P.S. I am currently between jobs and looking for work. If you'd be interested in working with low-level knowledge of Go internals and distributed systems engineering, check out my CV and send me an email on [email protected].

9 October 2018

The anatomy of a silly hack


I recently deployed a small hack on my personal website. In short it enables this:

[daniel@morslaptop ~]$ dig LOC

; <<>> DiG 9.11.4-P1-RedHat-9.11.4-2.P1.fc27 <<>> LOC
;; global options: +cmd
;; Got answer:
;; ->>HEADER<<- opcode: QUERY, status: NOERROR, id: 62528
;; flags: qr rd ra; QUERY: 1, ANSWER: 1, AUTHORITY: 0, ADDITIONAL: 1

; EDNS: version: 0, flags:; udp: 512
;        IN    LOC

;; ANSWER SECTION:    4    IN    LOC    43 46 46.715 S 145 49 45.069 W 417946.18m 1m 1m 1m

;; Query time: 42 msec
;; WHEN: Tue Oct 09 12:04:02 BST 2018
;; MSG SIZE  rcvd: 75

I am tracking the location of the International Space station via DNS. This might raise some questions like "Why does DNS have the ability to represent location?", "how the hell are you finding the location of the ISS?" and "Why would you willingly run DNS infrastructure in the Year of Our Lord 2018?".

DNS LOC records

DNS LOC records are mostly a historical oddity that lets you specify a location on earth. Back in the infancy of computer networking, when everybody wasn't sold on the whole TCP/IP thing yet, ferrying email between computers was handled through UUCP. UUCP worked by periodically talking to nearby systems and exchanging any email that needed to be forwarded.

To send an email, you'd have to look up a path from your location to the computer system of the recipient. You'd then address the email to host!foo!bar!dest_host!recipient. To figure out the path, map files were created that included basic information like the administrative contact, the phone number to call when your email was delayed and in some cases, the location of the server.

Meanwhile, the DNS system was being developed. DNS was meant to replace the HOSTS.TXT file used in TCP/IP networks that mapped user-readable names to IP addresses. To establish feature parity with old UUCP maps, an RFC was written that let you point out where your server is on a map. These LOC records are 16 byte binary representations of latitude, longitude, height above sea level and precision information

I don't know why they included the altitude of the server in the format. I guess people were going to use it to say whether a server was in the basement or on the third floor. For our purposes, the important thing is the range it allows. With a maximum of 42849 kilometers, this easily allows us to represent the location of low-earth orbiting objects.

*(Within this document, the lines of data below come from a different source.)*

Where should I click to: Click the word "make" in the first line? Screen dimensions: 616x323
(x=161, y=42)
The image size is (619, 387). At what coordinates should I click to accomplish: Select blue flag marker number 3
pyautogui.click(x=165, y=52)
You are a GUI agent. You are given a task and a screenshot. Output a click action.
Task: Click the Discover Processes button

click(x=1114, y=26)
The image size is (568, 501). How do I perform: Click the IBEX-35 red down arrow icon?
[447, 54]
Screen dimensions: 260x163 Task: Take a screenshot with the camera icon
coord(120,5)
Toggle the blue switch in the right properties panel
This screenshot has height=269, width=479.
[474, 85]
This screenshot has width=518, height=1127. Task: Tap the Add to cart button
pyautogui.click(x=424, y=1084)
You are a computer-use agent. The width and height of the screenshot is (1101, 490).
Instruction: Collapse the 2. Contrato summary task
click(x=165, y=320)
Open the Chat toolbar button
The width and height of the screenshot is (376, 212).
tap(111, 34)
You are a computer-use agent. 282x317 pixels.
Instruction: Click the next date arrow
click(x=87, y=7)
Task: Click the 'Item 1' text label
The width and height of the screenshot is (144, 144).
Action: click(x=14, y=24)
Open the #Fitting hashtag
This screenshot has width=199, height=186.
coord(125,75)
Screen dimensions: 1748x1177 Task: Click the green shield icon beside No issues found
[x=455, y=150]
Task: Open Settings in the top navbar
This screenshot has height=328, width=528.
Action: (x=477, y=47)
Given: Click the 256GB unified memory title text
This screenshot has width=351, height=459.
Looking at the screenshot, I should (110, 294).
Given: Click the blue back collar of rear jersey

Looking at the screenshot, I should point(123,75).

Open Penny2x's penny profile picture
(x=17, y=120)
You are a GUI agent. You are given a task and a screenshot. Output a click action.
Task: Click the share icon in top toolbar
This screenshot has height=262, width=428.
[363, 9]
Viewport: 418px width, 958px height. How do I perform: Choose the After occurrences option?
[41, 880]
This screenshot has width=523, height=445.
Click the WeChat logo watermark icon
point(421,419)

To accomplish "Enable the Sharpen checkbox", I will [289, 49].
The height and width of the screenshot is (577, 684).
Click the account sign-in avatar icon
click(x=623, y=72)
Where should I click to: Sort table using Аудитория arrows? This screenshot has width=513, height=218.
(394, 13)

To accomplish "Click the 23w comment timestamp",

The international Space Station is one of those objects, so how do we find it?

A brief introduction to the world of orbital mechanics

Tracking satellites in orbit is hard. It usually involves people at NORAD with radars. The good news is that satellites follow the laws of physics and the folks at NORAD are a kindly bunch, who lets us look over their notes.

Every day, they publish new information about the objects in the earths orbit that they track. This data is known as a two-line element set (TLE). The ISS is one of those objects and given a data set, we can predict where the ISS will be sometime in the future.

An aside: TLEs include the year a satellite was launched in its data set and it is specified to have 2 digits. In the leadup to Y2K, there was discussions about changing the TLE format such that it would be able to handle satellites launched after 1999. However, since no artificial satellites existed before 1957, it was decided that any year before 57 would be in the 21st century and any year after would be in the 20th century, solving the problem once and for all!

For the purposes of modeling a satellite orbiting earth, we consider earth as a point mass, with a reference coordinate system where the Z axis points positive through the true north pole and X and Y sits in a plane through the equator. This is known as an earth-centered inertial (ECI) coordinate system and does not rotate with the earth. The model for calculating the future orbit is known as the SGP4/SDP4 algorithms and take into account a whole slew of things, like gravitational effects, atmospheric drag and the shape of the earth. Given the TLE data, we know the orbit and can calculate a future position in the ECI.

The ECI makes orbital calculations easier, because we don't have to handle the rotation of the earth, but we want latitude, longitude and altitude (LLA) for our DNS positioning and latitude is defined by an angular offset to the international meridian. Since we can't stop the world turning, we're forced to do More Maths. Luckily, the angular offset between the reference plane and the meridian can be defined by where the earth is in its rotation around itself and where the earth is in its rotation around the sun. If that all remains the same, then we're all set!

So, we have the position of the ISS, calculated from a TLE in the ECI, converted to LLA and shoved into DNS. Now that we've run out of 3 letter acronyms, let's see how we manage to actually get this thing deployed.

Deploying this thing

Despite my enthusiasm for this project, I do not want to develop a DNS server. The protocol has become a vast, complex mess and I want to offload the effort as much as possible.

PowerDNS provides a good authoritative DNS server that can use remote backends via HTTP. These backends can use a JSON format and I wrote a small HTTP server in Go that responds with custom LOC records that follow the ISS, calculated from a TLE.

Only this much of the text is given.